DevOps tunes that machine to reduce the burden. DevOps is the work that makes other work more efficient and more reliable. Like AI and VR, DevOps tries to conceal complexity through automation; it makes intuitively simple tasks actually feel simple again. There’s a ton of fascinating stuff going on here.

 

DevOps at DrupalCon NA 2017

DrupalCon 2017 in Baltimore featured 150 sessions by the best and brightest in our industry. Here are a select few of the session subjects:

  • Continuous Integration x 3
  • Visual Regression Testing Automation x 2
  • Full Stack Test Automation
  • Build and Launch Tools
  • Predictable Continuous Delivery
  • DevOps Transformation
  • Improving Dev Workflow
  • Dev Workflow Tools
  • Containers (Docksal, Wiring, Kontena) x 4
  • Composer (Package Management)
  • Deployment Automation
  • Basic DevOps
  • Scaling

There is a hefty DevOps presence, and for good reason: it’s important.

There’s an old saying, “Fast, Cheap, and Good: Pick Two”. Well executed DevOps is like magic dust that gives you all three. It’s fast and good because it reclaims lost time and improves quality. It can be affordable too, if you take advantage of the open source tools available, and leverage good products from a hosting partner.

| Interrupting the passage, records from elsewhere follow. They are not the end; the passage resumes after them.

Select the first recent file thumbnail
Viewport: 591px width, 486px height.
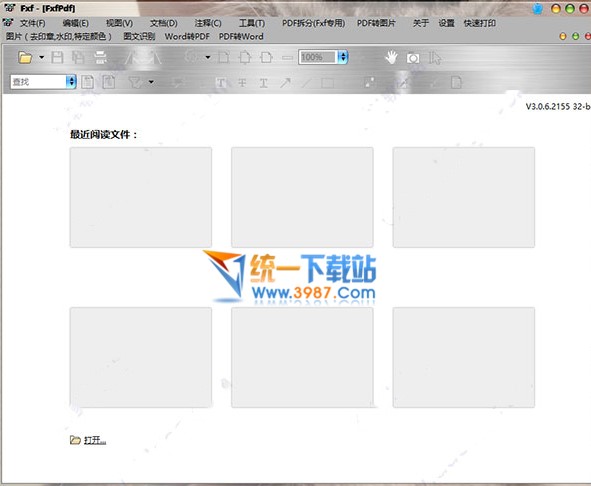tap(141, 197)
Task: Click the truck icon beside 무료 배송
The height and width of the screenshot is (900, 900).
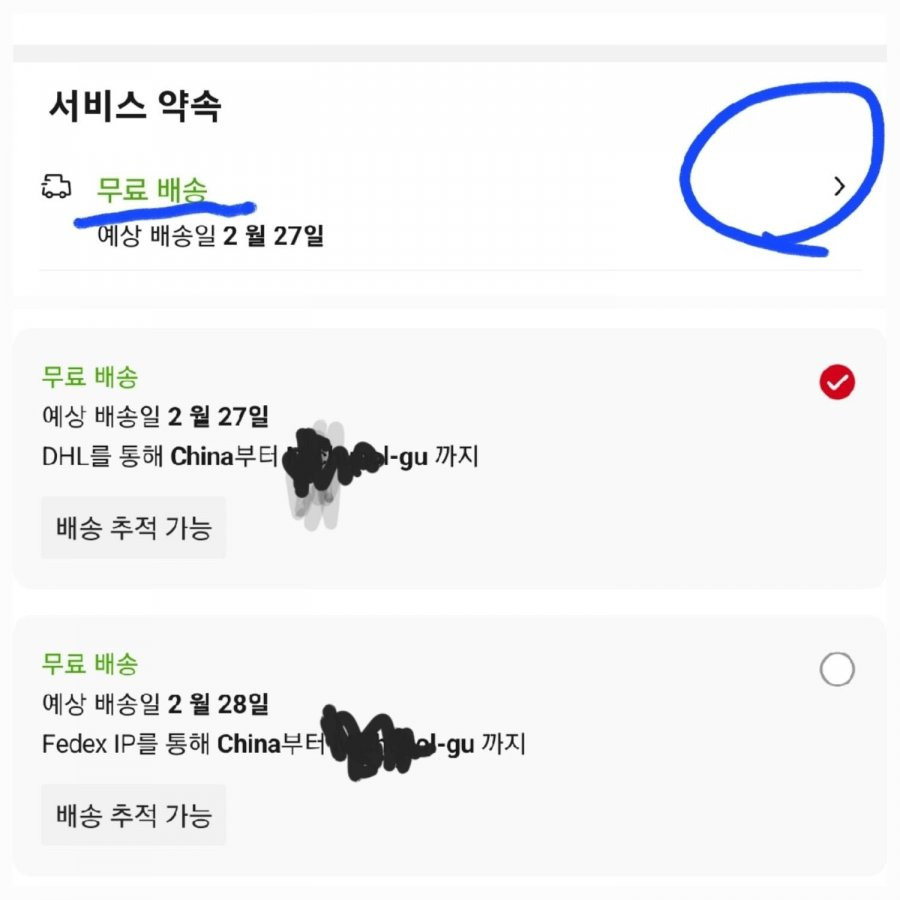Action: click(x=57, y=187)
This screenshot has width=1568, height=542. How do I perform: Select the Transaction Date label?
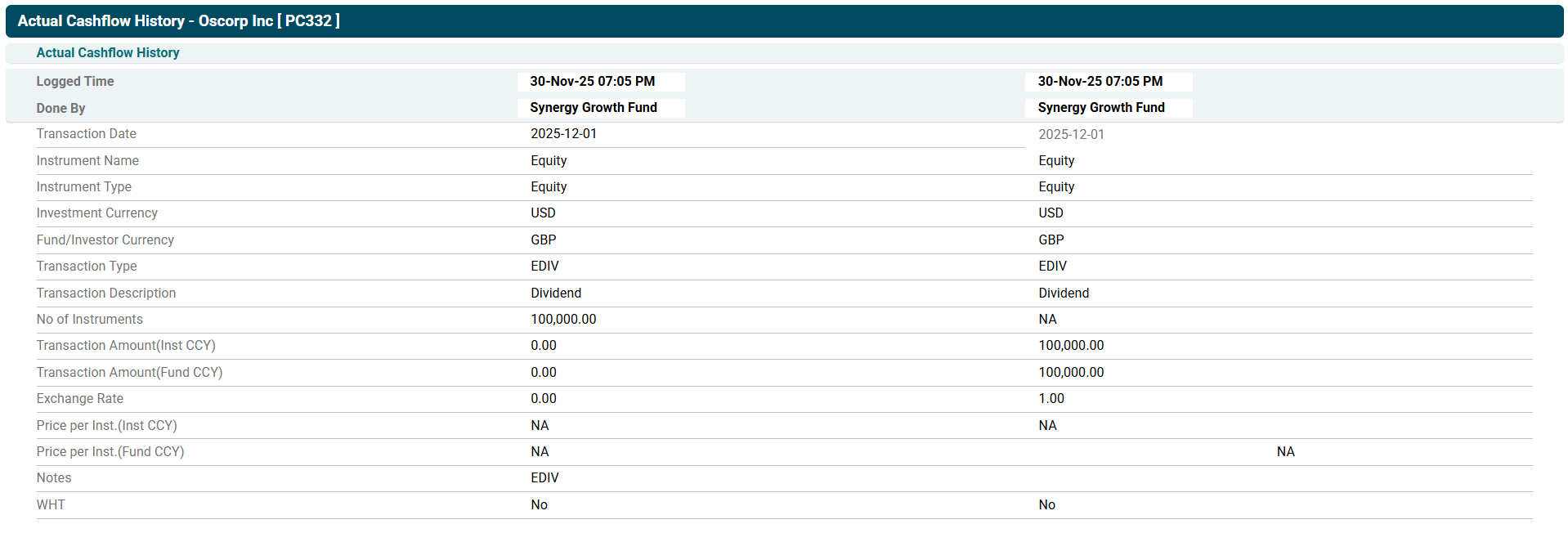point(86,134)
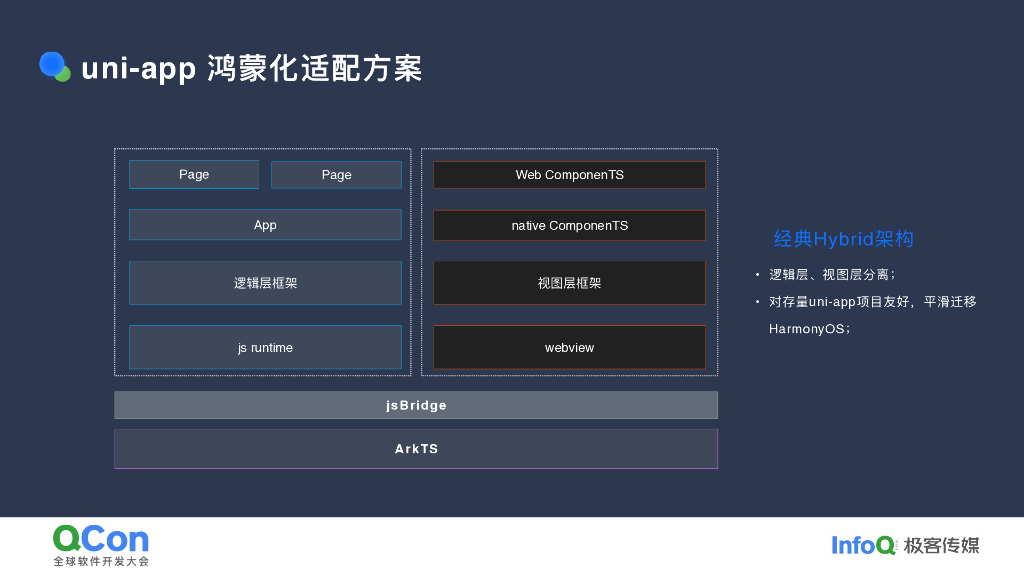Click the 经典Hybrid架构 heading

[x=843, y=239]
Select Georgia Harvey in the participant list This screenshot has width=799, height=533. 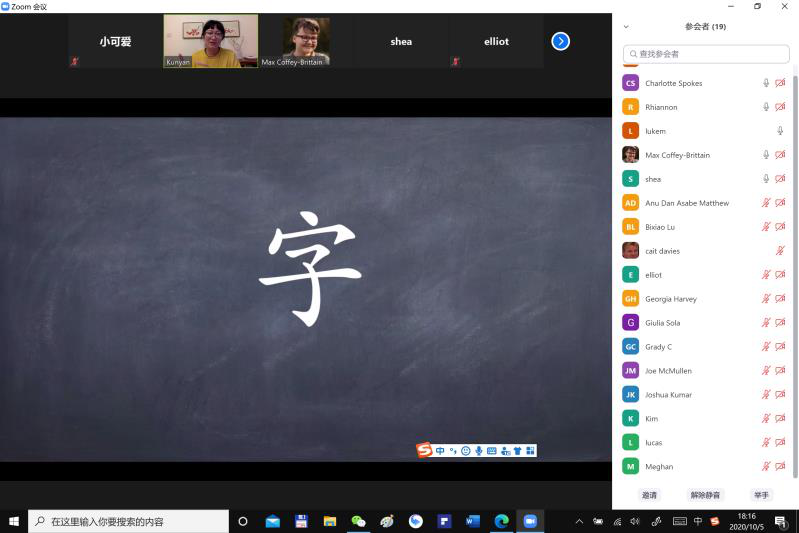tap(670, 299)
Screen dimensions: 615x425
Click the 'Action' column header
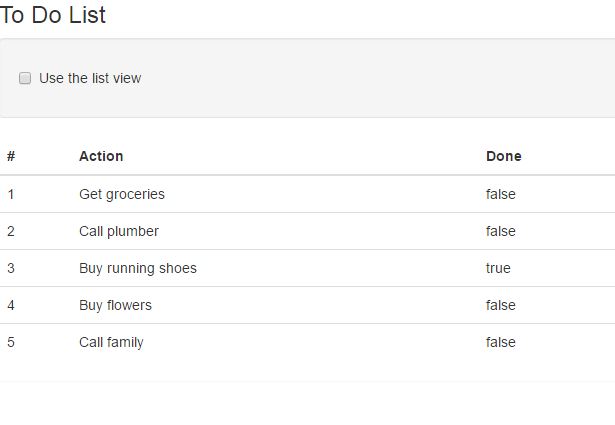click(101, 156)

DrupalCon 2017 also attracted scores of vendors offering solutions to the pressure points developers all recognize. Strolling around the exhibit hall, one can see that the competition has become pretty snug. DevOps and opinionated, integrated development workflow tools are perhaps the best way for competitors to distinguish themselves in this space.

At NJI, we’re constantly striving to make uncommonly great things, and to do it as efficiently as we can. We’re looking forward to mastering and contributing to the next generation of tools and processes to make science feel like magic. We think when we’re doing it right, most people won’t even know it’s there.